>>>
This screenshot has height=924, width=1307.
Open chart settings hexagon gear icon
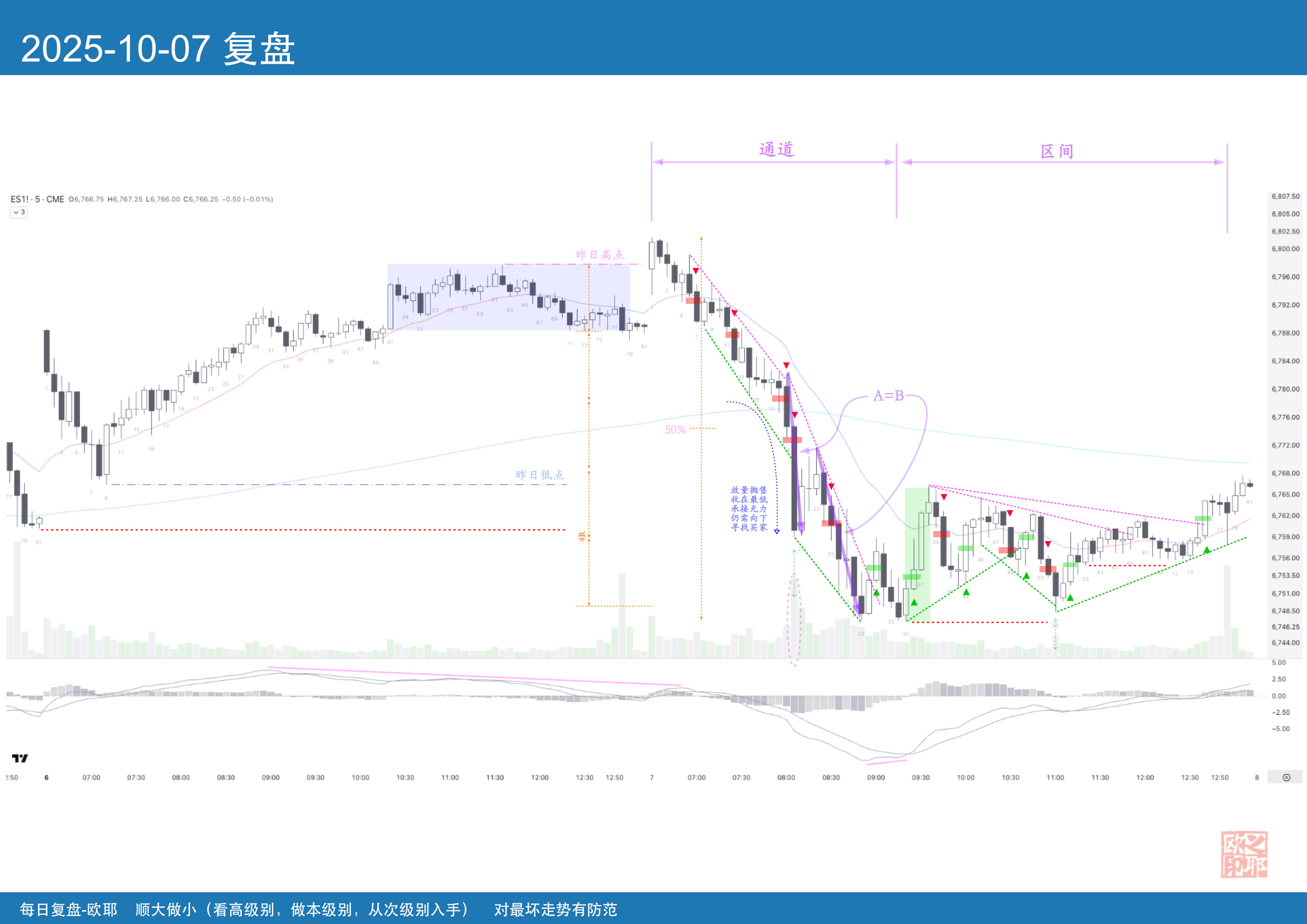1286,778
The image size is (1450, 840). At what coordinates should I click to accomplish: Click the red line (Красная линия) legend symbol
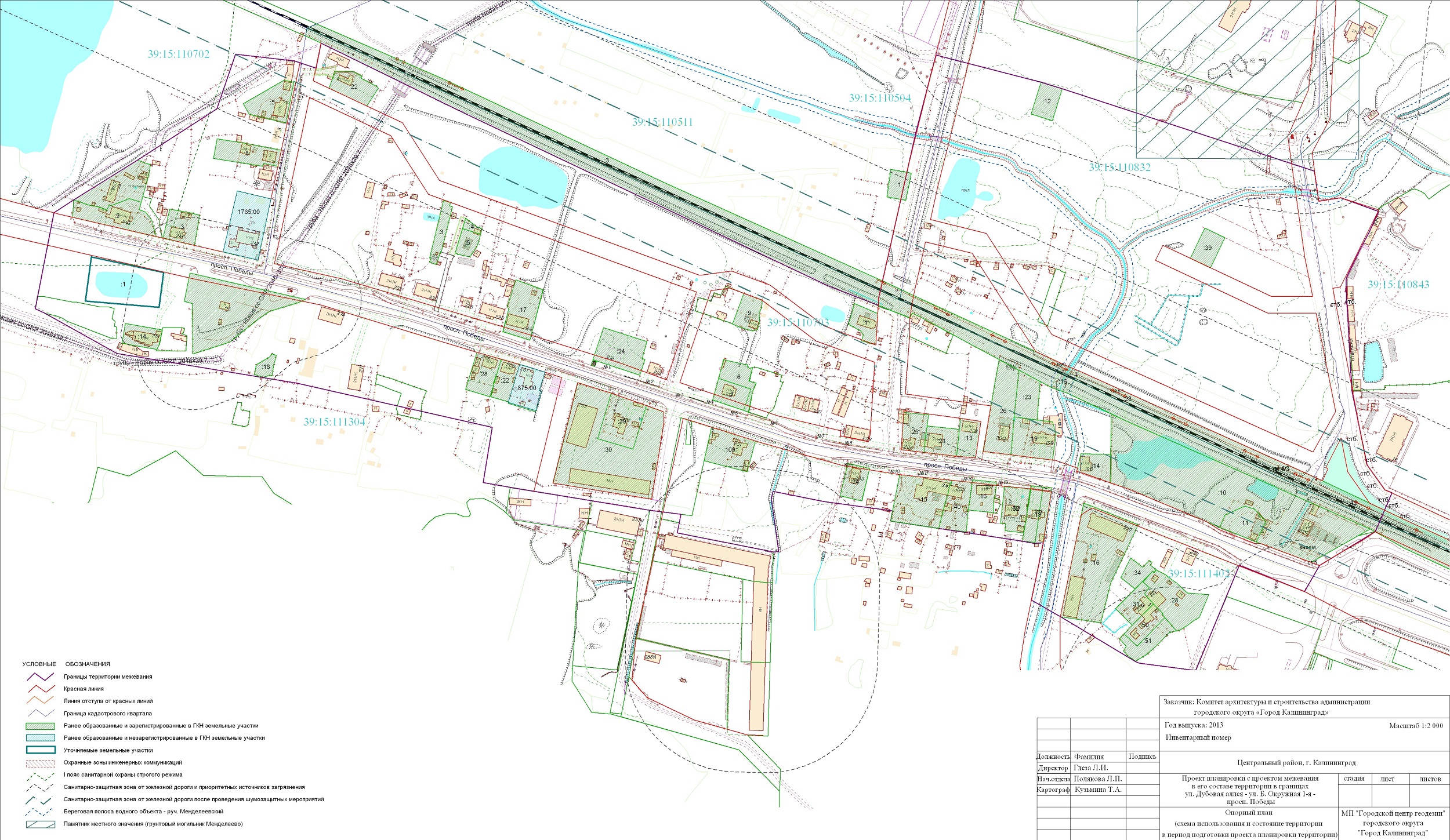pos(40,689)
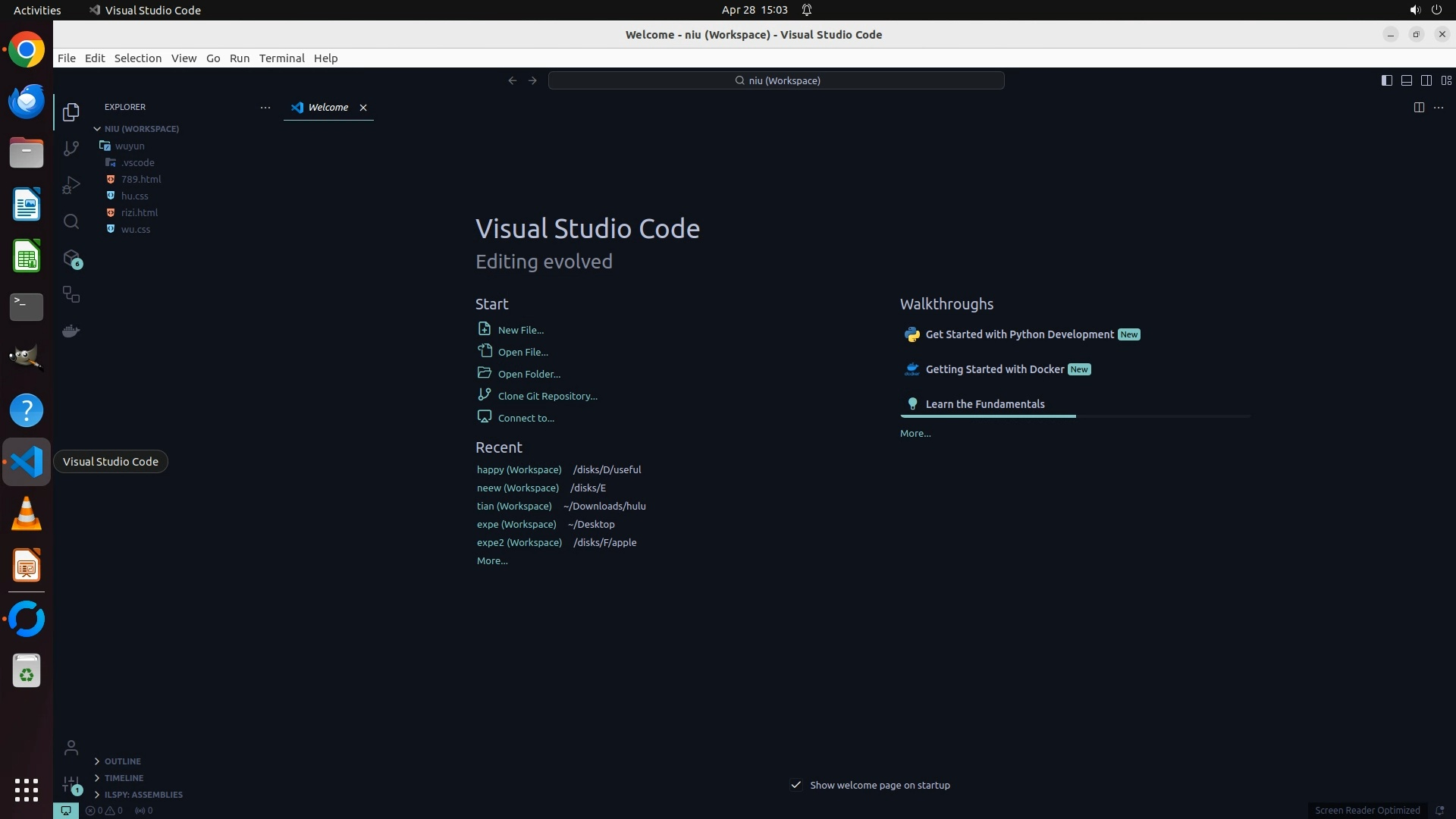Click the Learn the Fundamentals progress bar

pyautogui.click(x=1075, y=416)
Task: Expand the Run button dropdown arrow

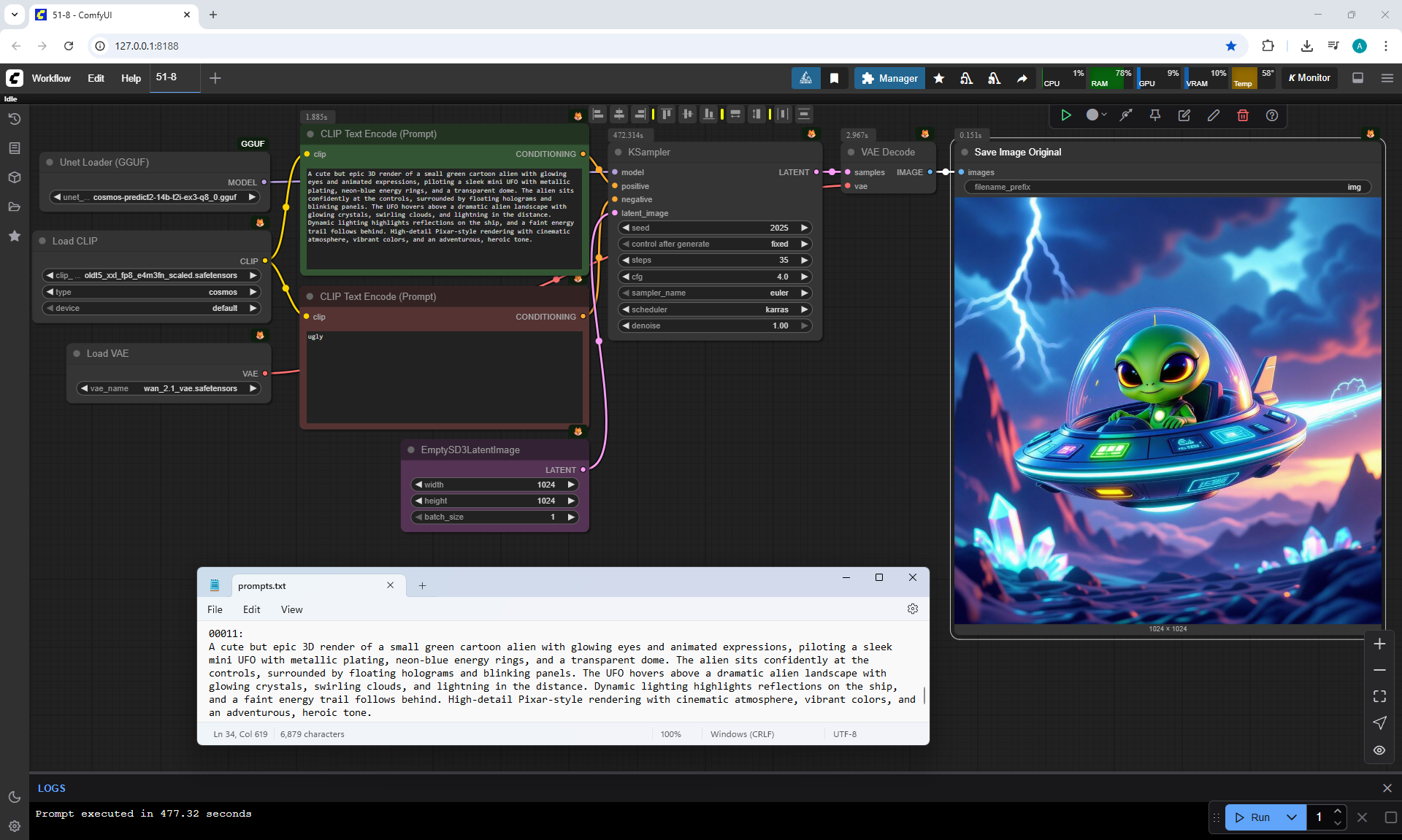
<<<
▶ **Problem**: Give back the material above exactly, but without its images.

▶ **Result for this task**:
This screenshot has height=924, width=1307.
Open chart settings hexagon gear icon
1286,778
The image size is (1450, 840). At what coordinates should I click to accomplish: Click the red line (Красная линия) legend symbol
pos(40,689)
Click the Learn the Fundamentals progress bar

pyautogui.click(x=1075, y=416)
Task: Expand the Run button dropdown arrow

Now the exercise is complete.